L'origine de la crise a été largement identifiée, en particulier les trous dans la régulation financière, ou encore le caractère déstabilisant de cette régulation. Quelques principes ont été posés : combler les failles de la régulation, modifier les incitations au niveau individuel (bonus) et collectif (ratios de capitalisation), prendre en compte le risque systémique, traiter la question des banques « trop grandes pour faire faillite ». Ces principes trouverontils une application technique ? Surtout, tiendront-ils la route dans la durée ? Résisteront-ils aux groupes de pression bancaires et à la tentation des gouvernements, au nom de l'emploi, de baisser la garde sur les nouvelles réglementations ? Quant aux dispositifs créés à l'occasion de la crise pour préserver à l'avenir la stabilité financière, comme, en Europe, le Comité des risques systémiques, quel sera leur champ d'action ? Leur relation avec la politique monétaire qui, on le sait, joue un rôle important dans les bulles financières ? Leur relation avec les gouvernements qui, in fine, supportent le coût des recapitalisations et détiennent certains leviers du risque systémique, comme la fiscalité sur l'immobilier ?
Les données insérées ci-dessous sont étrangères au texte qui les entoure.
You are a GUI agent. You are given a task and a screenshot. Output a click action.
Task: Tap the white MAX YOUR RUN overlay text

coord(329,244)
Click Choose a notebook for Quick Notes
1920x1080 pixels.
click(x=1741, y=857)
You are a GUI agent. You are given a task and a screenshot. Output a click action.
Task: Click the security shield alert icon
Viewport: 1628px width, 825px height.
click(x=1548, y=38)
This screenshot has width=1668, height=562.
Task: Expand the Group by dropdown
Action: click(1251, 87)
Pour l'économiste que vous êtes, la croissance verte permettra-t-elle au « monde d'après » de retrouver les niveaux de croissance dynamiques que l'on a connus dans le passé ?

Non, et ce, pour trois raisons. D'abord, les technologies dites propres seront des innovations certes importantes, comme naguère le moteur à explosion ou l'électricité, mais leur adoption entraînera un coût, égal en principe au coût des taxes et marchés de droits mis en place justement pour inciter les entreprises et les ménages à adopter ces nouvelles technologies. Ces coûts supplémentaires freineront la croissance à moyen terme, même s'ils permettent de faire durer plus longtemps cette croissance. Ensuite, cette mutation technologique interviendra à un moment où, si des régulations contraignantes sont effectivement imposées au secteur financier, emprunter pour investir sera plus coûteux. Enfin, mais ce n'est pas lié à la crise, le déclin démographique relatif des pays occidentaux jouera aussi contre la croissance. Le « monde d'après » pourrait donc être un monde plus lent, même si cela ne sera pas nécessairement le cas partout dans le monde. À l'horizon 2030, un enjeu essentiel est de savoir si l'Afrique subsaharienne, dont la population dépassera alors celle de la Chine et de l'Inde, pourra, ou non, prendre le relais de la croissance mondiale...

* Centre d'études prospectives et d'informations internationales.